(Beginning of Page extract)

J.D. Salinger, Franny and Zooey (Buddy Glass’ letter to Zooey 3.5)

I went to see The Cherry Orchard at the National Theatre last night and remembered these words. The production was competent, smart, energetic; it was genuinely funny and very enjoyable, but yet something of the balance Chekhov carefully wrote into it was lost.

Many critics had trouble with Andrew Upton’s translation, which updated the language of the play with some modern expressions and phrasing, particularly in Lopakhin’s dialogue. Not my problem, I have to say I thought that worked quite well: Lopakhin represents a practical, necessary, somewhat crass future that leaves no space for the flourishing language of well-educated aristocrats like Ranyevskaya or hopeless intellectuals like Trofimov. Lopakhin’s business-like manner and reduced vocabulary inevitably failed him when it came to discuss his feelings, and were accountable for both his inability to propose to Varya (whom he doesn’t love) and to confess his atrocious, unrequited love to Ranyevskaya.

Chekhov weaves into the play a very subtle, delicate, painful conflict between Lopakhin’s desire for social ascent (his grandfather was a serf, his father was a servant, and now he gets to own the estate!) and his emotional attachment to the estate and its people (embodied in the Countess, whom he calls his “mistress”). But more than half of what Lopakhin’s character is about is deliberately subtextual, and must be questioned in production: why does he buy the cherry orchard? Was it a scheme from the start? Is it a grand gesture to gain Ranyevskaya’s love? Does he know that she is intending to return to Paris anyway? Does he deliberately lead Varya on to believe he is interested in her? What is it in him that she loves? Howard Davis’ production made great use of Chekhov’s written humour, but slightly missed his great unwritten depth of emotion. It’s bizarre because usually British productions of Chekhov fail the other way round - too much melancholy and gloom and not enough comedy.

(End of Page extract)
(Beginning of Given information)

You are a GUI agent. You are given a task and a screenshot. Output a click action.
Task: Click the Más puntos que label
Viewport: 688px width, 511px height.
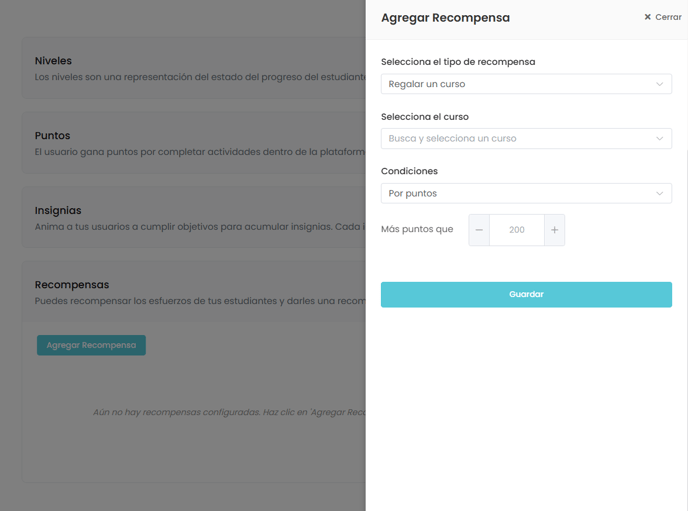(417, 229)
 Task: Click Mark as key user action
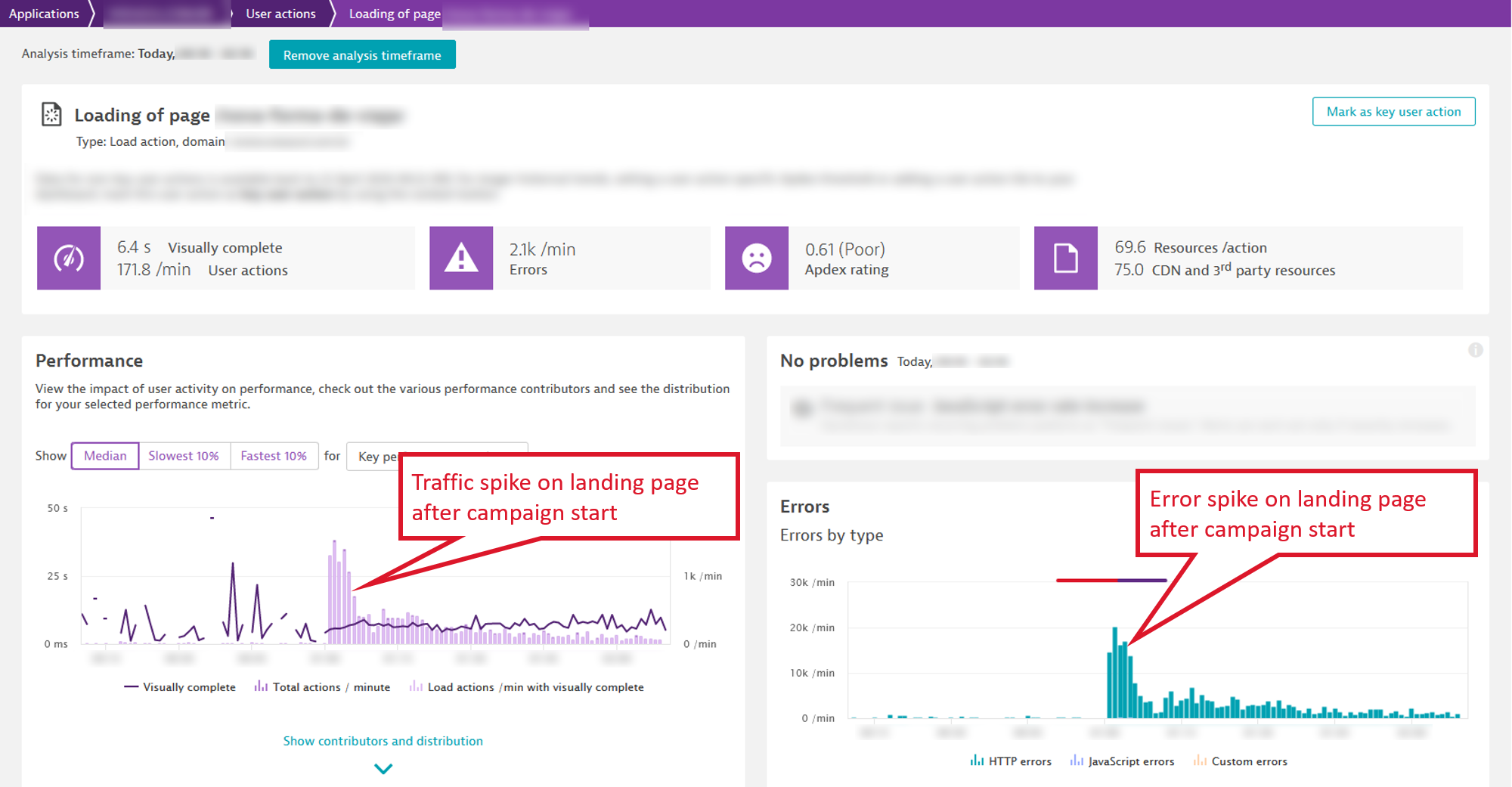[x=1393, y=112]
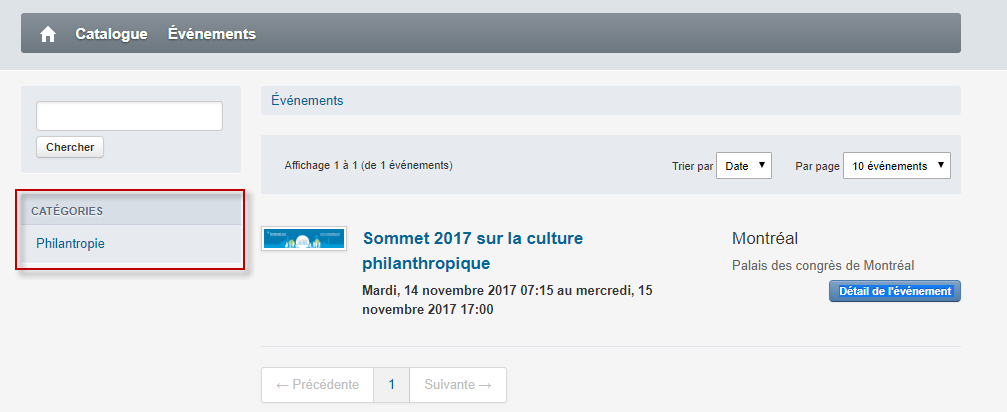Screen dimensions: 1007x412
Task: Open Sommet 2017 sur la culture philanthropique title
Action: click(x=473, y=251)
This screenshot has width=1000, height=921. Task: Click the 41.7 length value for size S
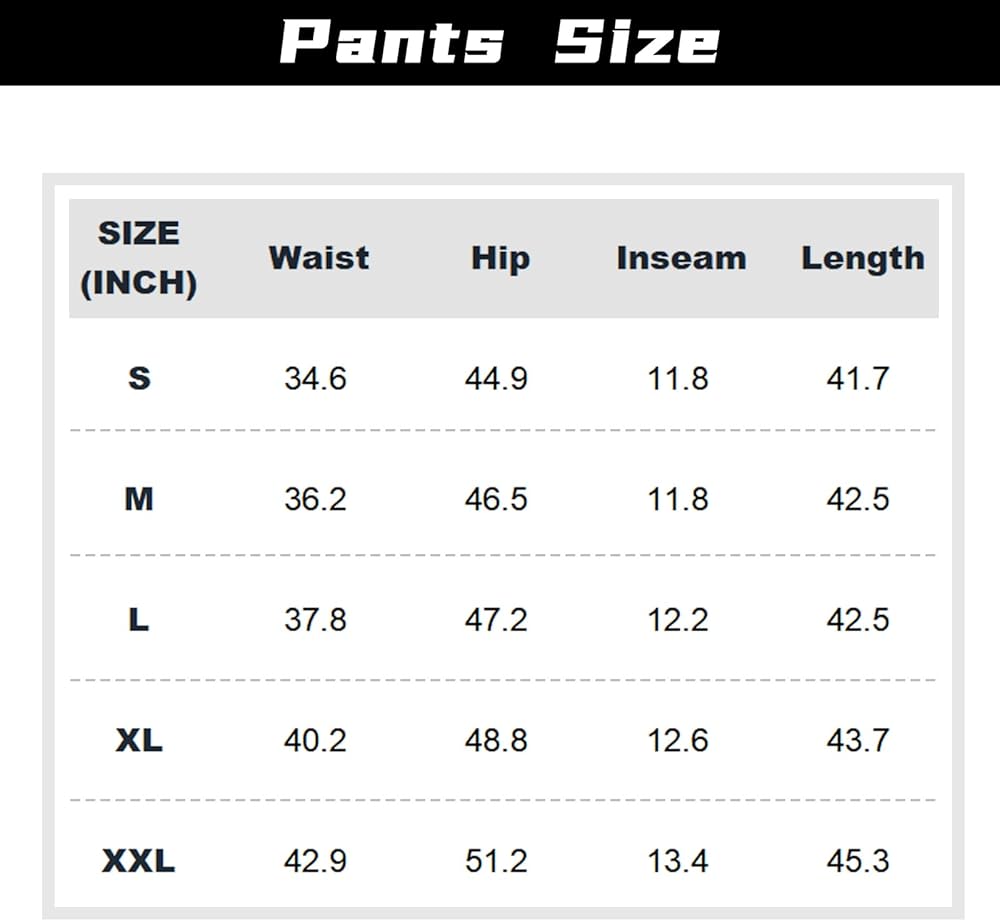858,379
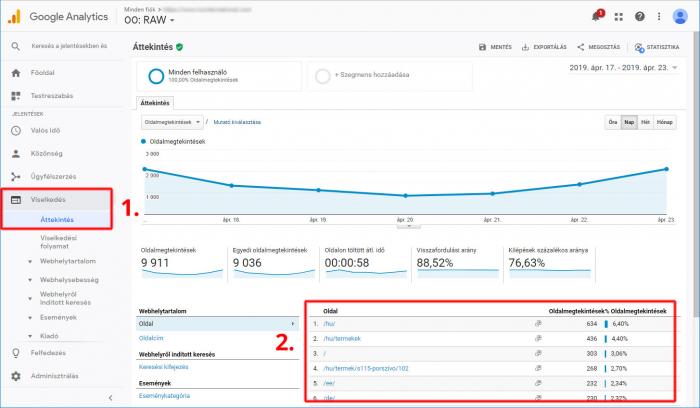
Task: Switch chart granularity to Óra
Action: click(x=613, y=121)
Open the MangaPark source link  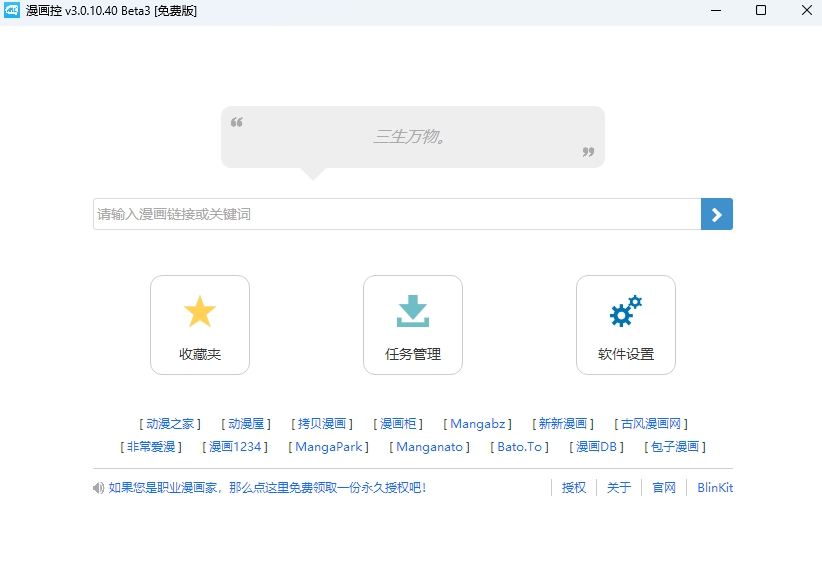point(330,447)
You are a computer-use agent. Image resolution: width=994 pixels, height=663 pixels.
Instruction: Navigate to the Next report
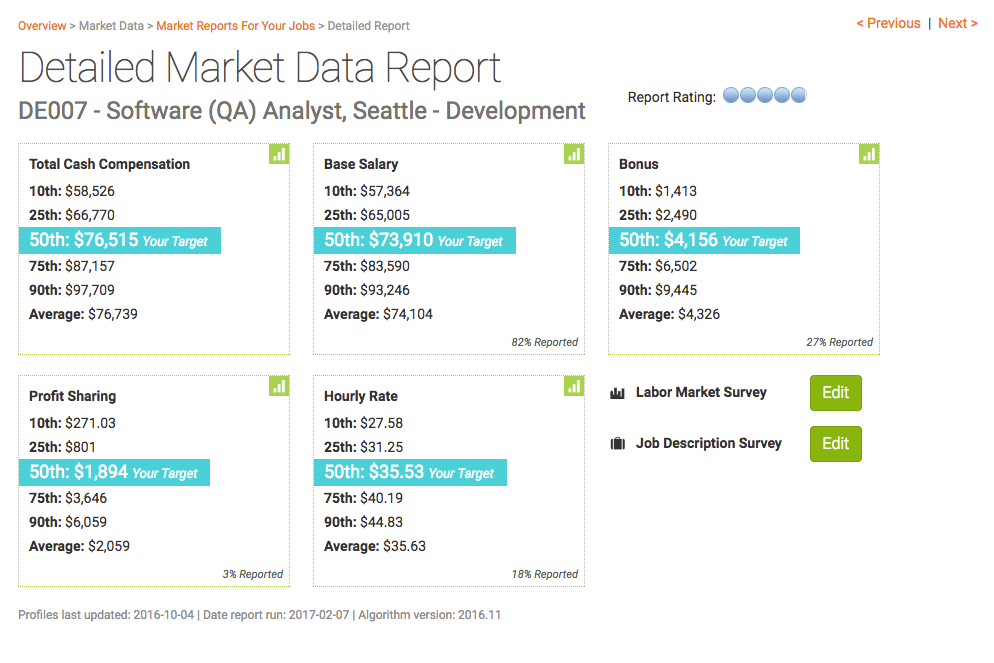957,23
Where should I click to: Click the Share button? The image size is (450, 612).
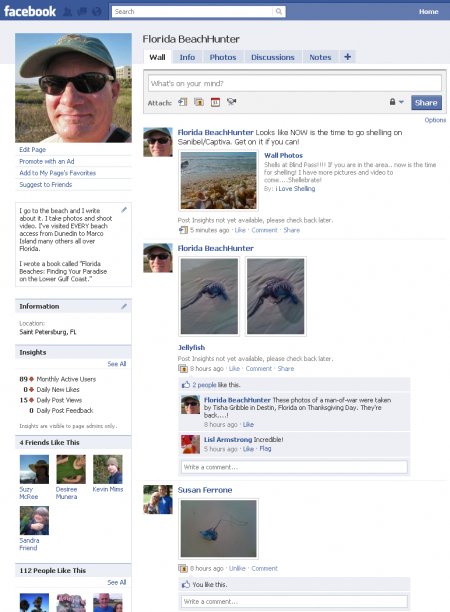click(x=426, y=103)
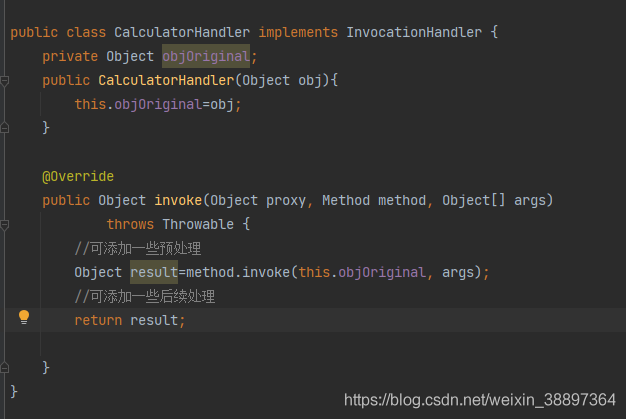Click the @Override annotation
The image size is (626, 419).
coord(78,176)
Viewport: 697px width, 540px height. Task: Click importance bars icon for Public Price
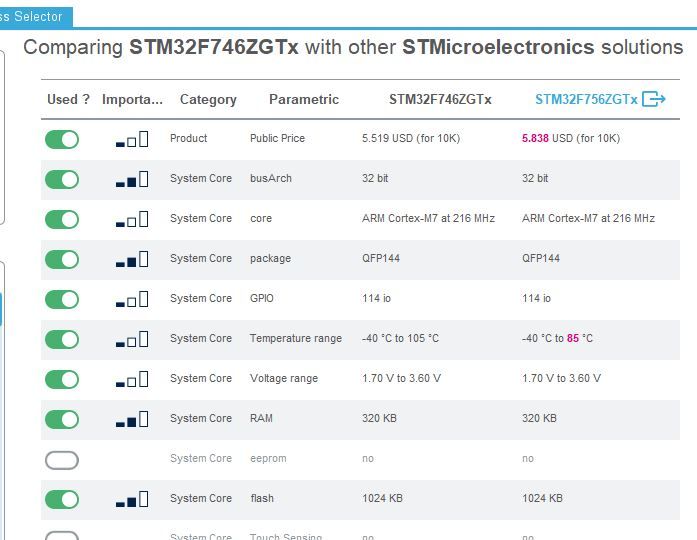(132, 139)
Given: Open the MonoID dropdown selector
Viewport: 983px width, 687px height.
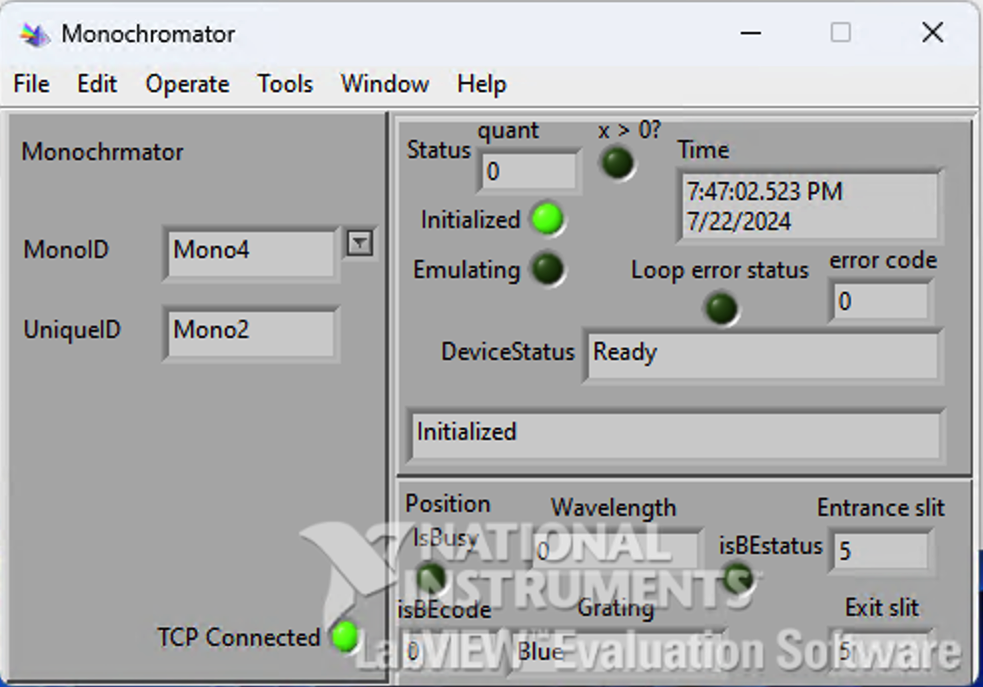Looking at the screenshot, I should pyautogui.click(x=359, y=243).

(End of Given information)

### Requirement
Rewrite the review of The Cherry Orchard, starting with "J.D. Salinger, Franny and" and going on through "it was lost.", with "competent" changed to "capable".

### Output
J.D. Salinger, Franny and Zooey (Buddy Glass’ letter to Zooey 3.5)

I went to see The Cherry Orchard at the National Theatre last night and remembered these words. The production was capable, smart, energetic; it was genuinely funny and very enjoyable, but yet something of the balance Chekhov carefully wrote into it was lost.